Every year, I’ve set out to start seedlings of the exact varieties of plant I want to grow in the garden. Some grow well, others flop. In the spring, I get magnetically drawn to nurseries and garden centers, lured by seedlings of vegetables that make me green with envy. This weekend, Janna and I went to Bakers Acres, a greenhouse northeast of Columbus with a huge variety of less common vegetable seedlings (and perennials, annuals, bushes, trees and native widlflowers.) Though I have two trays of seedlings at home, we stocked up on tomatoes, peppers, squash, and more.

The nursery-grown seedlings tended to be less leggy, more robust, and all around healthier than those that I started. I did do relatively well on tomatoes, though.
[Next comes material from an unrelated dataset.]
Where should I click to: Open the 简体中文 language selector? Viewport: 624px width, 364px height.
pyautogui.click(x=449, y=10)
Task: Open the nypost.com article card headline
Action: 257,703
I was really excited to find huge ground cherry seedlings – with flowers and fruit set already, even! My tiny ground cherry seedlings have produced flowers, too, but I’ve pinched them out to get the plants to concentrate on making roots. I found a three-pack of huge purple tomatillos that tower over my 1/4 inch sprouts. Also, Jarrahdale and Rouge d’Vif Etamps squash, a few kinds of cucumber, three varieties of hot pepper, and lots of tomatoes that Janna’s in charge of.

My seedlings.

Seedlings from Baker's Acres.

 

Next year, I think I’ll face the fact that nurseries can just plain start seeds better than I can. While some of my starts have been really successful, others are duds. The seeds worth starting for me are ground cherries (though mine are midgets, compared, I’m sure they’ll fill out, and I was very lucky to find seedlings in the nursery,) tomatoes (mine did great, and there are thousands more varieties than can be found in even the most comprehensive nursery) and peppers (same for the same reason as tomatoes.) If my chichiquilite huckleberries and artichokes do well, I’ll probably start them from seed again as well – those are just plain never found as seedlings here in Ohio.

Ground Cherries: Baker's Acres' is on the left, mine is on the right.